Tardist is eight years older than I am, and Timmy outranks me by five. We used to get up on Saturday mornings to watch Scooby-Doo and chow down on doughnuts and Cap'n Crunch before Mom and Dad got up. Tardist would often amuse himself (okay, and me) by pinning Timmy down, passing gas in his face, and then sighing in satisfaction: "Aah! Just like rotten eggs!" Timmy would always holler in protest, which would wake up Mom and Dad, and then he'd get yelled at for it.

Spending so much time with brothers like that, I had two choices: be a victim or be a fellow grossout. The latter seemed like a lot more fun, so I did my best to develop a true flair for the ruder and cruder things in life. This strategy seemed to pay off to a certain extent; when they weren't torturing me or conspiring to cheat me out of my birthday money, I was allowed to join in on some of their borderline-sociopathic little diversions. They taught me how to make Chinese flip comics (which invariably featured some tasteless motif, generally involving vomiting or mutilation), how to squirt a healthy stream of Hawaiian Punch between my front teeth (oh, how it splattered so artfully on the yellow tiles of our kitchen walls), and how to induce belching at will. Timmy actually asked my permission (which I eagerly gave) to blow up my Dr. Zaius Planet of the Apes doll with a firecracker; it was glorious, with monkey pieces flying in every direction!
_ _ _
REQUIRED ACTIONS:
1. From the passage about growing up with two older brothers, copy the words from "Tardist is eight" to "yelled at for it.".
2. Write the next part of the memoir about growing up with two older brothers, picking up right after its final sentence.

Entries on finding words and elements:
_ _ _
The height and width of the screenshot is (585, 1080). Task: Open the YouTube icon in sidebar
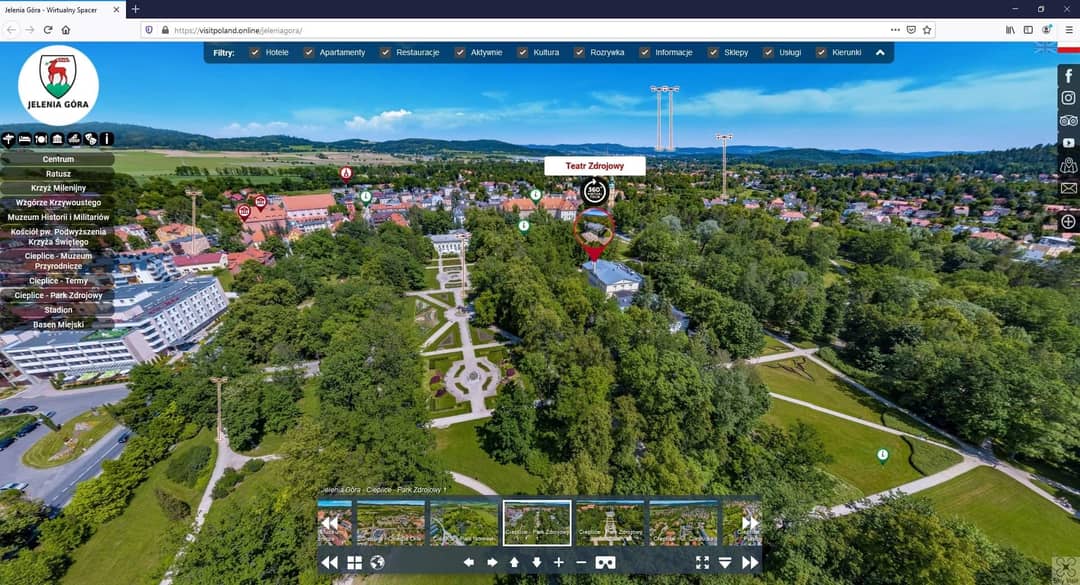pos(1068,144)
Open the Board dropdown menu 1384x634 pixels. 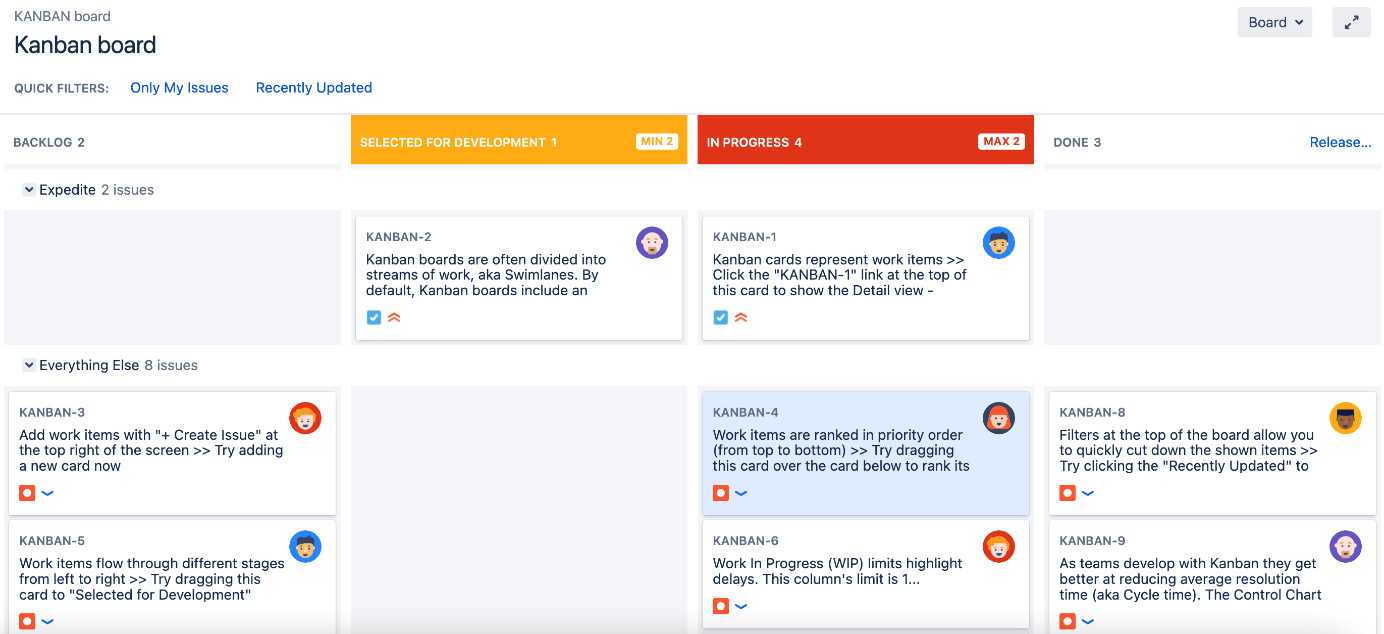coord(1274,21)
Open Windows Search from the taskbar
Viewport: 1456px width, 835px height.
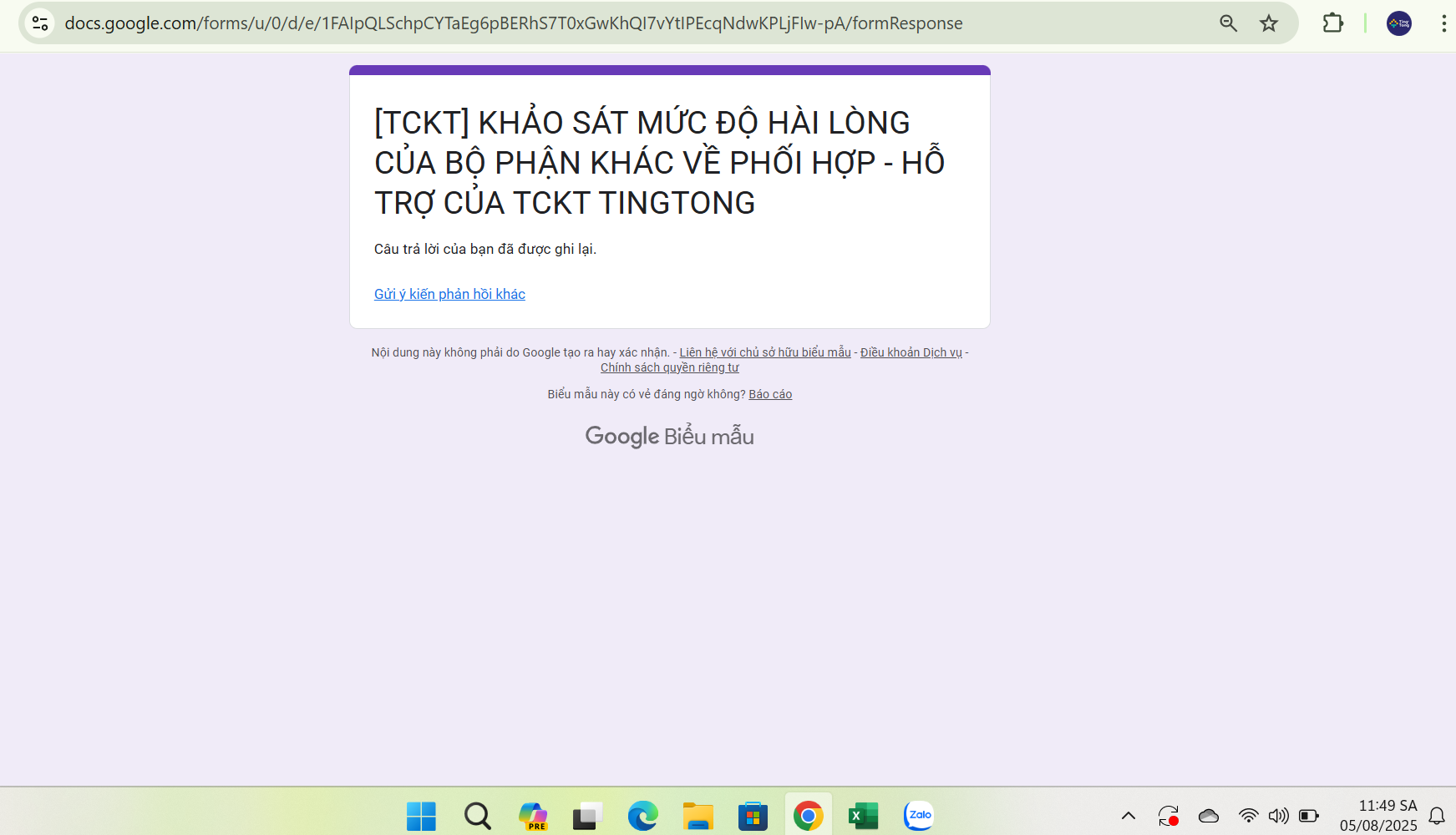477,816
_ _ _
RESULTS OF THE TASKS:
1.
Tardist is eight years older than I am, and Timmy outranks me by five. We used to get up on Saturday mornings to watch Scooby-Doo and chow down on doughnuts and Cap'n Crunch before Mom and Dad got up. Tardist would often amuse himself (okay, and me) by pinning Timmy down, passing gas in his face, and then sighing in satisfaction: "Aah! Just like rotten eggs!" Timmy would always holler in protest, which would wake up Mom and Dad, and then he'd get yelled at for it.

2.
They let me play board games with them. Timmy was always a game freak; he developed a massive collection of sibling rivalry in a box. Tardist was the sore loser in the bunch. If you were his opponent, and you were clearly beating him, there was no way to react without rousing his temper. If you gloated, he'd throw a fit and upset the board; if you played poker face, you were patronizing him, so he'd throw a fit and upset the board. I vividly recall the way the red and blue plastic pieces of Stratego looked in flight; we always hoped he wouldn't toss the Risk board -- those pieces are so little, you always lose five or six troops in the couch.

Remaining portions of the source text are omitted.